Question: If $(X_i, i \geq 1)$ is a sequence of independent random variables satisfying $P(X_i = 1)=P(X_i = -1)$ then $\frac{{({\sum_{i=1}^{n}{X_i}}})^2}{n}$ converges in distribution to a random variable having the chi-sqaured distribution with 1 degree of freedom.
Is this true?
So far I have: $P(X_i = 1)=P(X_i = -1)= \frac{1}{2}$
So, $M_{X_i}(t)=\frac{e^t +e^{-t}}{2}$.
Then letting $S_n= ({\sum_{i=1}^{n}{X_i}})^2$, we have that $M_{S_n}(t)= \prod_i^n E(e^{t{X_i}^2}) = e^t \dots e^t = e^{nt}$
Now let ${S_n}^*= \frac{({\sum_{i=1}^{n}{X_i}})^2}{n}$ and so $M_{{S_n}^*}(t)= e^{{n}{\frac{t}{n}}}= e^t$
Is what I have so far correct? If not, what is the correct way of working this out and how do I conclude if it does converge in distribution to a chi-squared random variable with 1 degree of freedom?
Best Answer
The answer is positive.
It will be more convenient to use the next approach.
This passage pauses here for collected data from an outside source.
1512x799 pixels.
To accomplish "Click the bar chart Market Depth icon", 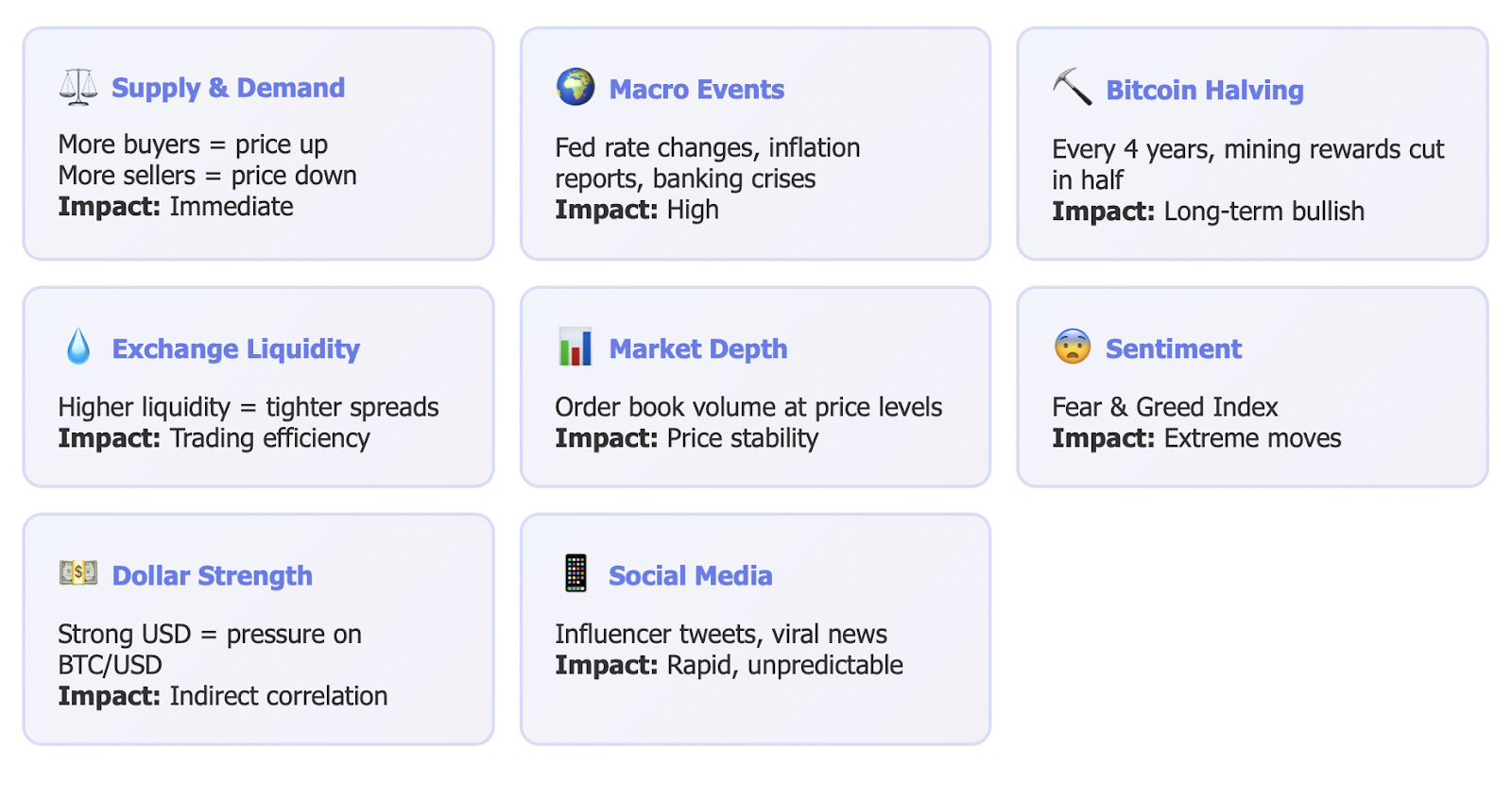I will (576, 347).
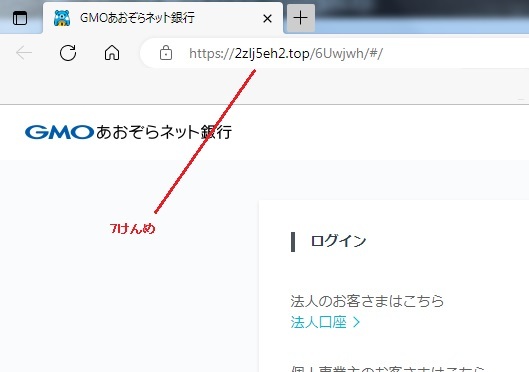Click the ログイン heading
Image resolution: width=529 pixels, height=372 pixels.
(x=338, y=241)

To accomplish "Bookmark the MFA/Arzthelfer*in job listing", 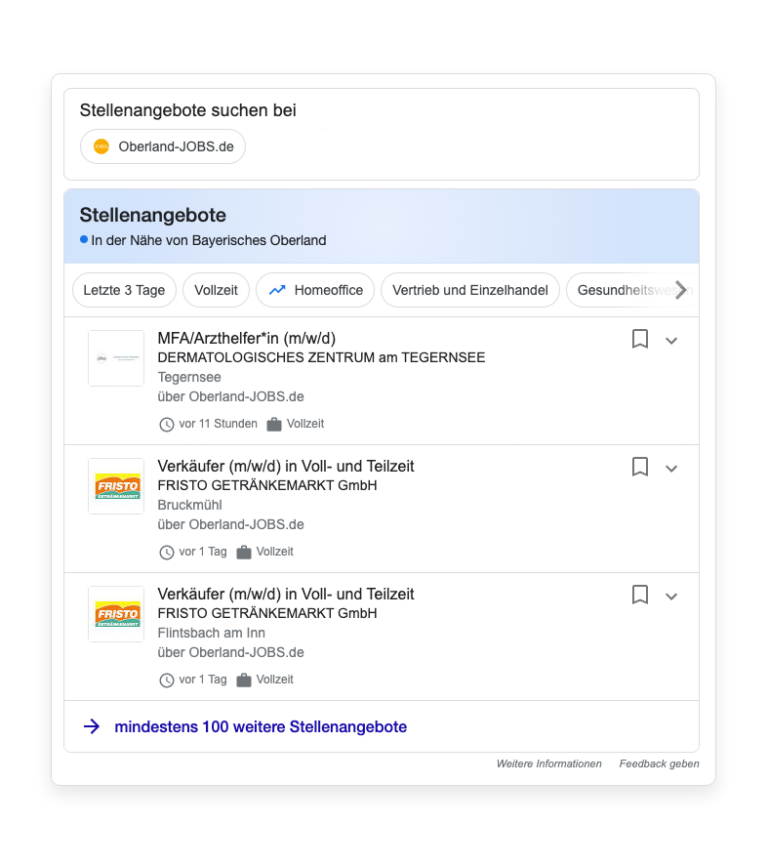I will 640,340.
It follows from the Central limit theorem that $$\xi_n = \frac{\sum_{i=1}^n X_i - n EX_1}{\sqrt{n DX_1}} = \frac{\sum_{i=1}^n X_i}{\sqrt{n}} \to \xi \sim N(0,1)$$ in distribution. Thus $\frac{(\sum_{i=1}^n X_i)^2}{\sqrt{n}} = \xi_n^2 \to \xi^2 \sim \chi_1^2$, where we imply convergence in distribution.